## ТЕКСТ

- - - - -

Текст книги "Одна отдельно счастливая жизнь. Записки художника"
Автор книги: Виталий Вольф
Жанр: Биографии и Мемуары, Публицистика
Возрастные ограничения: +16
сообщить о неприемлемом содержимом
Текущая страница: 7 (всего у книги 20 страниц) [доступный отрывок для чтения: 7 страниц]
Володя и Ванда
Если не считать “эстетических противостояний”, связанных исключительно с личными вкусами, во всем остальном учеба в МСХШ запомнилась как прекрасные годы жизни. Обо всех приключениях этих лет можно бы писать отдельно. А еще была практика в селе Иславском на Конном заводе №1, практика на Украине, под Каневом на Днепре.
Педагоги по всем предметам тоже были яркие, своеобразные, все личности. По специальности были педагоги замечательные, но, к сожалению, все прошли мимо меня. Запомнилась преподаватель истории Ванда Исааковна Бейлина по прозвищу Ванда. Она вела себя очень по тем временам свободно, давала нам намного больше знаний, чем было в учебниках. (Из-за этого я впоследствии “сгорел” на экзаменах в Полиграф.) У нее был умнейший муж Володя, философ, профессор университета Западной группы войск в Берлине. Много лет спустя попалась поразившая меня его книга “Мышление как творчество”. Он был фанатик ЛЕФа, собирал все их издания, дружил с В. Шкловским и Лилей Брик. Ванда и Володя меня часто звали в гости, я им дарил свои работы, которые они называли “социалистический экспрессионизм”. Володя любил читать вслух стихи “левых” поэтов: Хлебникова, Крученых, Маяковского, пытаясь обратить меня в свою веру, оторвать от символистов, от Блока. Володя объяснял мне азы конструктивизма, поэзию абсурдистов, футуристов. Было сложно. Но дружба с этими людьми, их “левые” вкусы очень помогли мне, когда я начал работать самостоятельно.
Речка Воря
В школьные годы, летом и осенью, в свободные дни я старался уехать куда-нибудь из Москвы на электричке. Ездил один – для того, чтобы больше увидеть и запомнить, не отвлекаясь на пустую болтовню, на выпивки и не подвергаясь давлению чужого мнения. Я заметил за собой, что мне всегда как-то лень защищать свое мнение в спорах, тем более что я сам всегда в нем сомневался. Поэтому предпочитал одиночество.
Конечно, иногда получалось по-иному. Так, помню, мы ездили на этюды в Абрамцево, на речку Борю в октябре какого-то года с Олегом Целковым. Олег был очень в себе уверенный парень, но тут вдруг стал задавать вопросы: “Как это ты видишь так здорово колорит – черное, золотое! Точно, по настроению всё, но я это не вижу!” Я говорю (гордо!): “Олег, я выбираю из этой «каши» натурной только те цвета, которые содержат в себе «символику» сюжета. Это как раз черное (елки) и золото берез”.
Я сказал не думая, спонтанно. А Олег запомнил надолго и спустя 45 лет надписал на своем каталоге: “Старинному другу и в чем-то даже наставнику”. Я тогда удивился, спрашиваю его: “Олег, о чем ты?” И он напомнил мне этот разговор в Абрамцево.

- - - - -

## ЗАДАНИЕ
Какую надпись, по тексту записок художника, Олег Целков сделал на своем каталоге?

- - - - -

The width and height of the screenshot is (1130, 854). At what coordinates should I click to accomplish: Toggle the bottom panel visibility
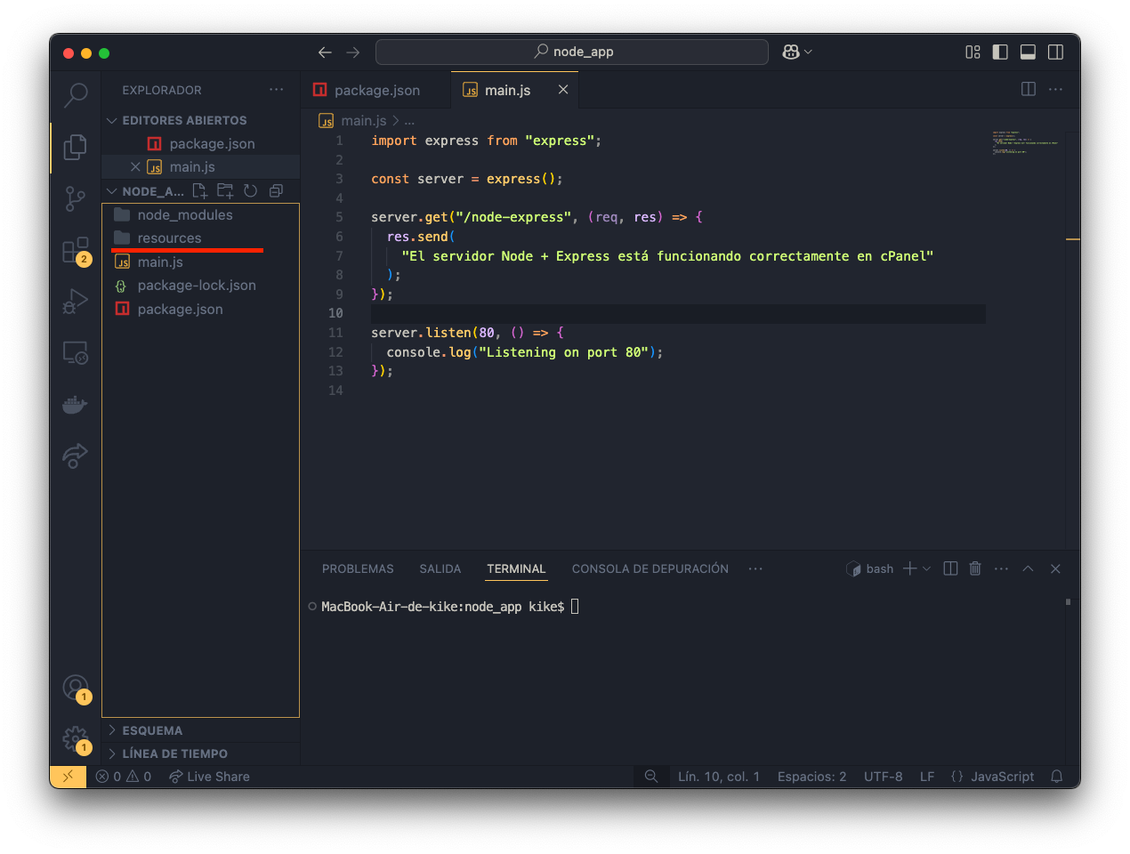pos(1028,52)
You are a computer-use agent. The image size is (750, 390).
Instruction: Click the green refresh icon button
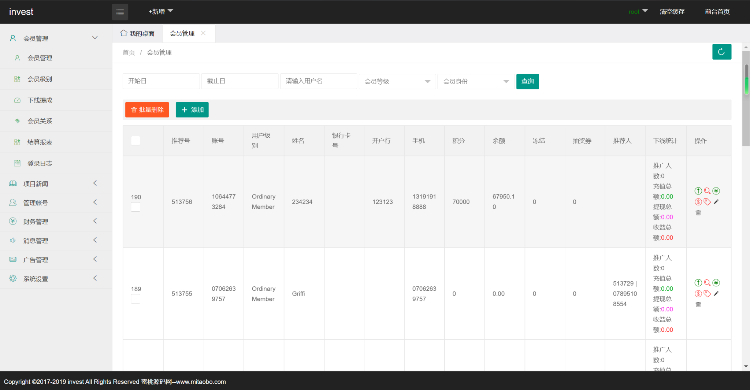pos(721,52)
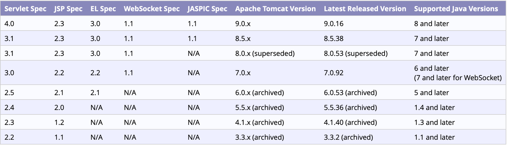Image resolution: width=507 pixels, height=145 pixels.
Task: Click the JSP Spec column header
Action: (x=68, y=9)
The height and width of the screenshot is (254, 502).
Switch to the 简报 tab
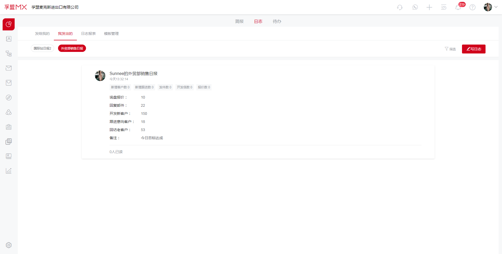[239, 21]
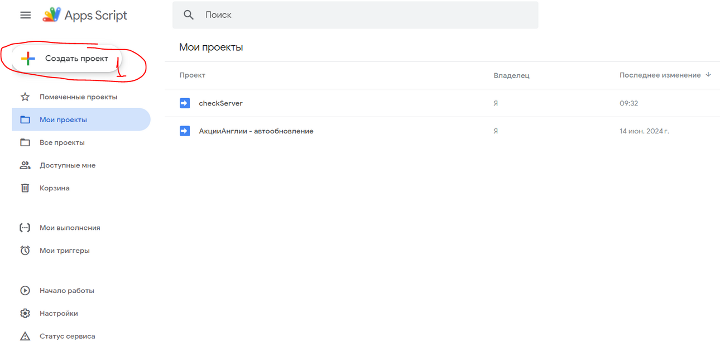
Task: Click the trash bin icon
Action: [25, 188]
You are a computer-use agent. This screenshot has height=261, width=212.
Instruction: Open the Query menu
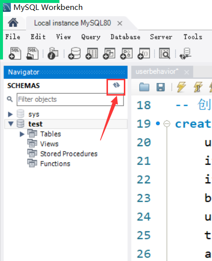[x=91, y=37]
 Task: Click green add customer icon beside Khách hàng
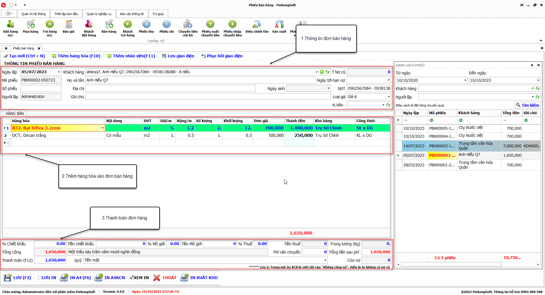pyautogui.click(x=322, y=72)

- - - - -

## ВАШ ОТВЕТ
«Старинному другу и в чем-то даже наставнику».